誤字脱字等、直したい箇所もあるんですが、あえて文章はそのままにしてあります。ちなみに抜粋ですので、オリジナルは割愛したレスも含めてコメント欄で読むことができます。

http://www2.atchs.jp/test/read.cgi/takekumamemo/154/36-84

・・・・・・・・・・・・・・・【以下再録】・・・・・・・・・・・・・・・・・・・・・・・・・・・・・・・

36 : たけくま ★    2009/01/08(木) 13:17:10   ID:???
http://memo.takekuma.jp/blog/2009/01/post-cd60.html

↑『バクマン。』のネーム原作について

45 : 774    2009/01/08(木) 22:35:22   ID:VnmDL1GQ

浮世絵も絵師、彫り師、摺り師と分業してましたしね。

53 : yuh-suke    2009/01/09(金) 00:46:18   ID:4JHp+uU+
(昔、先生にこういうような内容の質問とかしてみたりしたのだけれど…)
石森章太郎先生なんかは作品によってはネーム原作者と言っても過言では無いような
アシスタントの絵の味そのままで雑誌に掲載されていたし、ネームはネームでああいう感じだし

54 : すがやみつる    2009/01/09(金) 01:56:29   ID:n7i6AzDk
 ぼくは『ゲームセンターあらし』を連載していた頃から、「週刊少年マガジン」で『シェリフ』(作画・真樹村正)、「月刊少年チャンピオン」で『マイコン刑事』などの原作を担当していました。1980年頃からですね。『シェリフ』はシナリオでしたが、『マイコン刑事』は1回目のみシナリオで、2回目からネーム(絵コンテ)原作になりました。もともと「プレイコミック」連載用だったのですが、編集長の異動で、そのまま掲載誌が横滑りしてしまい、対象年齢も下がったことから、「『ゲームセンターあらし』みたいなハデな路線にしたい」と言われたもので。

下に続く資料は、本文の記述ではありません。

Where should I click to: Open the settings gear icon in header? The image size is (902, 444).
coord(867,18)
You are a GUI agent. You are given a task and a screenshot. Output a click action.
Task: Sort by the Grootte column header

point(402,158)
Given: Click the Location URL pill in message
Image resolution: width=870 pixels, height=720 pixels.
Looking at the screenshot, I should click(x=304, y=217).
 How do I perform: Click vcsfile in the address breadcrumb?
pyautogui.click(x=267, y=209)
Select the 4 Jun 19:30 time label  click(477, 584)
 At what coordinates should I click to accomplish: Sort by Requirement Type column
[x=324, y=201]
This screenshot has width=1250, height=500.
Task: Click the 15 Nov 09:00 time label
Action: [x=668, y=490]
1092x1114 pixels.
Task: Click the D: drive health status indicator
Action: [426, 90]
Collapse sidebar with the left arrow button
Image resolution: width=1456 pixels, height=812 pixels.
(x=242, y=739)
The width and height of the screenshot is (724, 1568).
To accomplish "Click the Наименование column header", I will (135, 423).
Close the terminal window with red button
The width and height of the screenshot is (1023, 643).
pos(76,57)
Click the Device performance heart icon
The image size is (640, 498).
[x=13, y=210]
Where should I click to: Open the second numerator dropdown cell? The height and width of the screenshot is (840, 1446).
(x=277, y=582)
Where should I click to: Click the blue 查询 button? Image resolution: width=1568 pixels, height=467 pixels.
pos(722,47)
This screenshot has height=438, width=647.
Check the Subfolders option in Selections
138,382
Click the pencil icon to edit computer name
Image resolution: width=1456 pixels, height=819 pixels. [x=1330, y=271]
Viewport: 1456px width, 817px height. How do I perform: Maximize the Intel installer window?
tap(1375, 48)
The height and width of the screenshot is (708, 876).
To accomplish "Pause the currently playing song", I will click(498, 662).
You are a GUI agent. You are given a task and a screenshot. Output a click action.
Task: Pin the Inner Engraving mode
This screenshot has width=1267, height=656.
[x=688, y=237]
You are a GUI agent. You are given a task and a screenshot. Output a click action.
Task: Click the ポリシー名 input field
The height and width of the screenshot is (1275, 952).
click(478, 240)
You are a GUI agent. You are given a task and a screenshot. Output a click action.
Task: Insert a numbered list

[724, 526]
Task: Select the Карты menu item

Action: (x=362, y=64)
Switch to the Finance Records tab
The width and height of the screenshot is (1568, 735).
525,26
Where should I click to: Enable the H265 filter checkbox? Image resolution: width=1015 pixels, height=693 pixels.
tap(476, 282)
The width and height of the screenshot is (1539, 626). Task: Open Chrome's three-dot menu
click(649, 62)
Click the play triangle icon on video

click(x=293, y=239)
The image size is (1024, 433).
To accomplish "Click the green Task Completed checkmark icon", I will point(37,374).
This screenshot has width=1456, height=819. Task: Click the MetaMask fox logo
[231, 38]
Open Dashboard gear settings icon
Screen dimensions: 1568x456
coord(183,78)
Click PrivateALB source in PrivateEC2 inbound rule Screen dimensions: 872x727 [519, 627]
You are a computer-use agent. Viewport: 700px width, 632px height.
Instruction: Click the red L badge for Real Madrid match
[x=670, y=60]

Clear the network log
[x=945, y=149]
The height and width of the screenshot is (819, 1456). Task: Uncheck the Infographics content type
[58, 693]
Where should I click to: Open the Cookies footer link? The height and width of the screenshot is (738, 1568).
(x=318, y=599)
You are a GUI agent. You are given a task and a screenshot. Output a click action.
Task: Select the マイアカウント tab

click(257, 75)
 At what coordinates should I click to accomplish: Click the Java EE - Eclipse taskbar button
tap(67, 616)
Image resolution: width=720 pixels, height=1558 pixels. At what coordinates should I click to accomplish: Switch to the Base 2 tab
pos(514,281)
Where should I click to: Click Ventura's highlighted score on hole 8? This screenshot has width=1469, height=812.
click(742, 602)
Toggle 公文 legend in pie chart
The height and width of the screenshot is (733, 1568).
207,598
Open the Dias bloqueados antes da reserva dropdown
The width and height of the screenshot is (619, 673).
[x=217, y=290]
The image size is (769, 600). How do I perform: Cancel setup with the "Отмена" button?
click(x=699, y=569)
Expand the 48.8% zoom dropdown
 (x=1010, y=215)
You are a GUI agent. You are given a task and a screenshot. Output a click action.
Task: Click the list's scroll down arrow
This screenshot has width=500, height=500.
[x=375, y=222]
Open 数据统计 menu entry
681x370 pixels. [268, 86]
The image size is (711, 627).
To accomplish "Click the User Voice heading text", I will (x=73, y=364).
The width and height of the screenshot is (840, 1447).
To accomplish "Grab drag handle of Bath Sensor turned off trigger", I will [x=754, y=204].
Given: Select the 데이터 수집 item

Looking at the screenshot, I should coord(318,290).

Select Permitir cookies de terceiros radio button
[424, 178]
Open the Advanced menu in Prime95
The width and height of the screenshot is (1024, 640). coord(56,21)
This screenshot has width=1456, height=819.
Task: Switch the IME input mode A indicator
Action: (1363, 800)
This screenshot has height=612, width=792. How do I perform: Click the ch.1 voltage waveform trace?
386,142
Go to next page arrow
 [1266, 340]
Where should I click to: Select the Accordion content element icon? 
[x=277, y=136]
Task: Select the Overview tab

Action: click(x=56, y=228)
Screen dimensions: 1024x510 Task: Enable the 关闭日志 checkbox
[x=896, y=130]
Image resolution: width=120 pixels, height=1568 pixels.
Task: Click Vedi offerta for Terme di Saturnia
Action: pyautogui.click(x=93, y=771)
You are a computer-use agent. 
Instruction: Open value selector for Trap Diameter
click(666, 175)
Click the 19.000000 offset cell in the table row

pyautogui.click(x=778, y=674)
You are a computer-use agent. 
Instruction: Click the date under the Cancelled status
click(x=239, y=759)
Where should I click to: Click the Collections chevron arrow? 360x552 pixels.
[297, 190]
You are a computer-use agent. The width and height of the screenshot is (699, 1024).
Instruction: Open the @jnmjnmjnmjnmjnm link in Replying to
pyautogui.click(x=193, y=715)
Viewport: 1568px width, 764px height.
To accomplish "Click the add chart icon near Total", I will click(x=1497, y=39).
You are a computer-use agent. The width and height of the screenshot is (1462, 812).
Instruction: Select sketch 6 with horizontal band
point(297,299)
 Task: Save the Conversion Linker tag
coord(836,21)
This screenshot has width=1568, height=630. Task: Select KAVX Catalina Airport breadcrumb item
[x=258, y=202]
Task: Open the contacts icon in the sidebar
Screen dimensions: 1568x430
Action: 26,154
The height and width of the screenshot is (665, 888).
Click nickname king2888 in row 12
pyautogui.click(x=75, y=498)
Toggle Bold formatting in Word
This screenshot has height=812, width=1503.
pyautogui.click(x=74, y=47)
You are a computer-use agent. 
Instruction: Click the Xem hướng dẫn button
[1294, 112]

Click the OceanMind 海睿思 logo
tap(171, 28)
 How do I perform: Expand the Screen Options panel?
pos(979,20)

 ペンネームを使ったり、名前の出ないゴーストライターだったり、そのあたりはこだわりがないもので、幼児誌から青年誌まで、いろんなジャンルの作品で、絵コンテ原作をやらせていただきました。

 最初はシナリオ原作で……という場合も多かったのですが、20~30ページくらいの読み切り連載というのが苦手というマンガ家さんが多く、ネームで時間がかかって締切が危なくなるということで、「だったらネームまでやりましょうか?」みたいなパターンが多かったかも。

 この少し後からスタートした情報マンガ、入門マンガの大半は、ぼくがネームを担当したものを元アシスタントや外部のマンガ家さんに作画してもらっています。作品によっては、いま時代小説作家になっている宮本昌孝がシナリオを書き(その頃、アニメ『じゃりん子チエ』などのシナリオも書いていた)、それをぼくがネームにしたものをマンガ家に渡す……といったこともしていました。

 パソコンの入門書あたりですと、こちらで下絵に近い状態まで入れる関係で、パソコンのことを知らないマンガ家さんともコンビを組める利点がありました。

 ぼくの場合、絵を描くのが苦手で、企画屋を自認していましたので、自分で描けないような劇画やギャグタッチの絵を描ける人と組むのが楽しみでした。

 http://www.m-sugaya.com/novel/

 ↑このあたりの作品は、逆立ちしても、こんな絵は描けないと思っていた人とのコンビでしたので、絵が上がってくるのが、とても楽しみでした。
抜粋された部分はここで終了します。